TEXT BLOCK ::
== == ==
Translation & Sermon By Nate Wilson for Christ The Redeemer Church of Manhattan, KS, 6 March 2016
16 וְהִקְטִירָם הַכֹּהֵן הַמִּזְבֵּחָה לֶחֶם אִשֶּׁה לְרֵיחַ נִיחֹחַ כָּל-חֵלֶב לַיהוָה:
17 חֻקַּת עוֹלָם לְדֹרֹתֵיכֶם בְּכֹל מוֹשְׁבֹתֵיכֶם כָּל-חֵלֶב וְכָל-דָּם לֹא תֹאכֵלוּ: פ
3:16 Then the priest shall burn them up on the altar as food of a fire-offering for a soothing aroma. All the fat is Jehovah’s.
3:17 This is a perpetual statute throughout your generations in all your places of residence: You shall not eat any fat or any blood!
Last week we looked at the third type of sacrifice outlined in the book of Leviticus: the peace or fellowship offering, and noted that it seemed to represent the voluntary offering of things on our heart and mind to God, symbolized by putting the innards of the sacrificial animal on the altar after first symbolically seeking forgiveness of the sins in our thoughts through the sprinkling of that animal's blood, for the payment for sin has always been death.
We noted that the peace offering has parallels to the Lord's Supper because it concluded the Old Testament worship ceremony with a meal eaten in the presence of the Lord with other people, as you eat meat from the animal that you sacrificed as a peace offering.
It is easy to see that Jesus fulfilled this Old Testament sacrificial ceremony by offering His own body and blood as a sacrifice to pay for our sin and to reconcile us to God, and He substituted the Lord's Supper for us to observe instead of the sacrifice of peace offerings.
However, as I finished reading Leviticus 3, I was brought up short by the final verse: “This is a perpetual statute throughout your generations in all your places of residence: You shall not eat any fat or any blood!” This sounds like something different than the sacrifice that was fulfilled and replaced by Christ. This sounds like a new rule about what not to eat, and it says it is a perpetual (NIV=lasting) statute, which, if we take it literally, is to be observed forever.
== == ==
PROBLEMS ::
1. Extract the portion of the sermon between "It is easy to" and "of peace offerings.", inclusive.
2. In the sermon, what did Jesus substitute for the sacrifice of peace offerings?
The items after this point are separate material and are not part of the sermon.

[Data entries]
== == ==
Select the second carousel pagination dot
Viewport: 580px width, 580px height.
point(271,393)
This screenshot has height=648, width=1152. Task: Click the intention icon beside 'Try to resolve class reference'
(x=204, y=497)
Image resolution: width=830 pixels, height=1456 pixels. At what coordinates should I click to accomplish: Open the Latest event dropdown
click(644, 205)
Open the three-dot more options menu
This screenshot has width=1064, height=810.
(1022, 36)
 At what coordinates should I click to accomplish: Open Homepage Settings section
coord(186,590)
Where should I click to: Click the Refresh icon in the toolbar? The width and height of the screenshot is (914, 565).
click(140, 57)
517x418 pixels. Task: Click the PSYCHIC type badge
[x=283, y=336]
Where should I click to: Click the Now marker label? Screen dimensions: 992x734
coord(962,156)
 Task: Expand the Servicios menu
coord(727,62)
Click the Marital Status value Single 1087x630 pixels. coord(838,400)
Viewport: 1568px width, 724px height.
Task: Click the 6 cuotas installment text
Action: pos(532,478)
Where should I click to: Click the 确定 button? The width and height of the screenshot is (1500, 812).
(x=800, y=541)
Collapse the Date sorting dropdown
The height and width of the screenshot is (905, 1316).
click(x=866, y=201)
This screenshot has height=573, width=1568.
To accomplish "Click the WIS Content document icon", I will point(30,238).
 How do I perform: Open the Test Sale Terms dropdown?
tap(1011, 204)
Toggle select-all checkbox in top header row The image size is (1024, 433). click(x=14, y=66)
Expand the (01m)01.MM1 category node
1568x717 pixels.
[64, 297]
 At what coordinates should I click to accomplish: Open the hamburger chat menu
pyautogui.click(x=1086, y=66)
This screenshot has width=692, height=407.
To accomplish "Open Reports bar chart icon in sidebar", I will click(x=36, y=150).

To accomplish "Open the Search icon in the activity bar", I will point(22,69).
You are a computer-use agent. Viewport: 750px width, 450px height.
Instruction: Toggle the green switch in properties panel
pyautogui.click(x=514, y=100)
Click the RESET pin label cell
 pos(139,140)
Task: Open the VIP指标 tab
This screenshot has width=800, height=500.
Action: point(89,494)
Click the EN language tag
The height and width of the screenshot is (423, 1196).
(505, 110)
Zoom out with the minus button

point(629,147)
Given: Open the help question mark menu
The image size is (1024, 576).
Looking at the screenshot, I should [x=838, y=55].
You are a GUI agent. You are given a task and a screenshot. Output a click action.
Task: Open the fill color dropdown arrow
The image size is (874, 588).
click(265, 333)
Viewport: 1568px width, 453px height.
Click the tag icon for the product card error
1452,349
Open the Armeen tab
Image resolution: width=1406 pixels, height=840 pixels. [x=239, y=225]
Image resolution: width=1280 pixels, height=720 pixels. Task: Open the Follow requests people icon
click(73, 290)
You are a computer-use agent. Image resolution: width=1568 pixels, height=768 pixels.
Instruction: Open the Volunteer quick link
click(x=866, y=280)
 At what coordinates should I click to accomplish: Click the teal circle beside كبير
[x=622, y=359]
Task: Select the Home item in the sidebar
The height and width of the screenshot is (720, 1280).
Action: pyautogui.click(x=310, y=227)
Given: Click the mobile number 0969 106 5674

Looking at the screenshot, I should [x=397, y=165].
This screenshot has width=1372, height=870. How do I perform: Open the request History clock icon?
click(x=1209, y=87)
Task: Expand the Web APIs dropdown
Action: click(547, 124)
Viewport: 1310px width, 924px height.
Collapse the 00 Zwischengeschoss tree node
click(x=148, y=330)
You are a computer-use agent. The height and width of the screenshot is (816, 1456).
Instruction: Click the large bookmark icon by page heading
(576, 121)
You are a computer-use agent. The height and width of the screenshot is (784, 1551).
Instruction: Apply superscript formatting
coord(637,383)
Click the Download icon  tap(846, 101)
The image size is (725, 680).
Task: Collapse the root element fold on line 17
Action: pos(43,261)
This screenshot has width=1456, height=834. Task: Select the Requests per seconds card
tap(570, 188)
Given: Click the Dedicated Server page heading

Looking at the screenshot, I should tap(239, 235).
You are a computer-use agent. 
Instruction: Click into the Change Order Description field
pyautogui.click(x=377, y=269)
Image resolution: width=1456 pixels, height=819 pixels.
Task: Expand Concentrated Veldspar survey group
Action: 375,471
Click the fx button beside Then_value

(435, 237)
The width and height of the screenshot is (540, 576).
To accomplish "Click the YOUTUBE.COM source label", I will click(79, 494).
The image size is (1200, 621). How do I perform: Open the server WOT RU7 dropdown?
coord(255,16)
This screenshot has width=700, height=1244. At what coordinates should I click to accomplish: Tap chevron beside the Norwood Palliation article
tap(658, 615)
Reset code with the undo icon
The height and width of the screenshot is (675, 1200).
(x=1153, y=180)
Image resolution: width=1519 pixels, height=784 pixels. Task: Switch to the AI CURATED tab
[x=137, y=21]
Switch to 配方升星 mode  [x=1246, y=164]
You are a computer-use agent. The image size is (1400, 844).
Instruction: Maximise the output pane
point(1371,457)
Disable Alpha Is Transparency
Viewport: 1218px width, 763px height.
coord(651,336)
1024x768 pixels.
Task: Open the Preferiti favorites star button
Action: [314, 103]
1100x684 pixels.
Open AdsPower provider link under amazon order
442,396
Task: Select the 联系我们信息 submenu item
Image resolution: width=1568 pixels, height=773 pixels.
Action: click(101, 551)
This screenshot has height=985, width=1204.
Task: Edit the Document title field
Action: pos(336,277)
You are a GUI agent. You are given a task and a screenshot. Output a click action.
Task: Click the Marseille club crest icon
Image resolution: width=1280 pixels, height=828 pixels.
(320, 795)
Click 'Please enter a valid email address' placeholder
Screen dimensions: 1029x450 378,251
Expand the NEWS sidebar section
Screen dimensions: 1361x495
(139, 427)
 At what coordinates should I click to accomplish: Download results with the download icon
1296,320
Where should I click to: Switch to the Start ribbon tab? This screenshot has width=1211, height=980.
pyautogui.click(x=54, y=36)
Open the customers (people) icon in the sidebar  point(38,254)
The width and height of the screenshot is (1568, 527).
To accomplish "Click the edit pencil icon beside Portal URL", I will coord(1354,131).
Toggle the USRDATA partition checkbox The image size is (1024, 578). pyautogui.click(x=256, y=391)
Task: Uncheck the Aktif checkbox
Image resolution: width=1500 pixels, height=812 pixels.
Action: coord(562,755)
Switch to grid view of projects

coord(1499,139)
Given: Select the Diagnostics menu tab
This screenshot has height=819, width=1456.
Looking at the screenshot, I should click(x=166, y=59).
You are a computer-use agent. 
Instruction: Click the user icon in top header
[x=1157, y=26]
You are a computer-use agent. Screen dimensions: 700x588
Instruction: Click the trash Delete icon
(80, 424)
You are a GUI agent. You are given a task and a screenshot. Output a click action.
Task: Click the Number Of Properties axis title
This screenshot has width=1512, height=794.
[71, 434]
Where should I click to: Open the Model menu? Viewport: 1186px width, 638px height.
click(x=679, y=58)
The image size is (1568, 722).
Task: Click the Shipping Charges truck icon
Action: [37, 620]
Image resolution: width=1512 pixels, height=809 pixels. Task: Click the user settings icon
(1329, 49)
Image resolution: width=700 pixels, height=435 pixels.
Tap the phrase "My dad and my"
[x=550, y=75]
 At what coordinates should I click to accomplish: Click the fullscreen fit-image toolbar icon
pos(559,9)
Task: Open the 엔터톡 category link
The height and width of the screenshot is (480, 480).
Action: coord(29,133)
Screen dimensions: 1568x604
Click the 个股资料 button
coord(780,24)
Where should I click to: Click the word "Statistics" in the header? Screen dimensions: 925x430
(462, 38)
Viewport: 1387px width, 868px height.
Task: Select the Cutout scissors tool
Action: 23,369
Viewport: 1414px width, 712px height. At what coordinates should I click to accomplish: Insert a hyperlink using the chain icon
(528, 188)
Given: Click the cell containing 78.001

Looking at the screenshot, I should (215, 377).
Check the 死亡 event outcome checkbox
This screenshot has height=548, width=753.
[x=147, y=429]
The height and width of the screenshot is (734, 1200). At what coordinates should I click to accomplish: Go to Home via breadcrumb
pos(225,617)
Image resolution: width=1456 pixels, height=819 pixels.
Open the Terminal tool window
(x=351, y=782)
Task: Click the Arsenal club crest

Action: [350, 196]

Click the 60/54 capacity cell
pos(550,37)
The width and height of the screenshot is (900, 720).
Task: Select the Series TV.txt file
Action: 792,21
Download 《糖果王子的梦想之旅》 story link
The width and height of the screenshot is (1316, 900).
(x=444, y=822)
== == ==
TASK-BY-TASK ANSWERS ::
1.
It is easy to see that Jesus fulfilled this Old Testament sacrificial ceremony by offering His own body and blood as a sacrifice to pay for our sin and to reconcile us to God, and He substituted the Lord's Supper for us to observe instead of the sacrifice of peace offerings.

2. The Lord's Supper.